La queja de un vecino de Santa Fe por unos bancos en la calle llega al Defensor del Pueblo Andaluz

El pasado verano la Policía Local de esta localidad recordó que la tradición de sacar una silla a la puerta de la casa para tomar el fresco no podía conllevar "incumplir las normas"

Rescatado un hombre de 84 años que había quedado atrapado inconsciente en el interior de su coche en Maracena

Banco en un espacio público, en una imagen de archivo. / R. G.

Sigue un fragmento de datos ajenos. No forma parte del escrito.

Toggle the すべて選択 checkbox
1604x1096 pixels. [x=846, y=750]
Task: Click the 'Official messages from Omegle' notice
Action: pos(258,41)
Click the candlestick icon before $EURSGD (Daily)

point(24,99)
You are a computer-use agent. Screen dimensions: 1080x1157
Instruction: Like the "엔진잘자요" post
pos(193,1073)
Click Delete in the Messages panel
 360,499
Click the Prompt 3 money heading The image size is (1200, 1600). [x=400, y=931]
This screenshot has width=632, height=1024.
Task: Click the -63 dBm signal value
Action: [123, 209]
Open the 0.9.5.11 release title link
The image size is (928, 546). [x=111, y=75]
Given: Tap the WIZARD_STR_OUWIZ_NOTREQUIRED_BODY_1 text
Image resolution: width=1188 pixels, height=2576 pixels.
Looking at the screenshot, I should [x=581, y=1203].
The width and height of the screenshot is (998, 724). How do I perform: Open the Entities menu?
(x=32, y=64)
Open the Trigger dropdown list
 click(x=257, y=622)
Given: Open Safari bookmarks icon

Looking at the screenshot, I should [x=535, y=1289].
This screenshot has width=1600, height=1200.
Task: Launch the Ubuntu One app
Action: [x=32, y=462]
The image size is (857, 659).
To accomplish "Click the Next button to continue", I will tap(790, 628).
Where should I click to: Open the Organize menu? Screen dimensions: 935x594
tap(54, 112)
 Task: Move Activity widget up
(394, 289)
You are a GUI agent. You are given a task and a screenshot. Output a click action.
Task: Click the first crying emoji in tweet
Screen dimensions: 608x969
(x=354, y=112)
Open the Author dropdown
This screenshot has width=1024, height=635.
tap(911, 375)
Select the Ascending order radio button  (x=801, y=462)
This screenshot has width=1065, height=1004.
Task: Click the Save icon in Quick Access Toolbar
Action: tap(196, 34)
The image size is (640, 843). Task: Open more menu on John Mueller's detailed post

El problema no eran los bancos en sí. Poco puede molestar ese práctico mobiliario urbano. La cuestión es que en esos bancos había "usuarios", como los denomina la resolución del Defensor del Pueblo de Andalucía, que generaban ruido y no se respetaba el descanso de los vecinos.

A tal punto llegaron las molestias que un vecino de Santa Fe decidió poner su caso en conocimiento de la Defensoría. Antes había intentado sin éxito buscar ayuda en el Ayuntamiento, según reflejó en su queja. Este vecino había solicitado, sin éxito, que retiraran los asientos que estaban en la acera justo frente a la fachada de su domicilio. el motivo, las molestias que ocasionaban quienes se sentaban allí. En concreto, el vecino señalaba "situaciones de ruido y conflictivas" que, además, se habían acrecentado por un hecho concreto: en otros puntos de Santa Fe se habían eliminado otros bancos.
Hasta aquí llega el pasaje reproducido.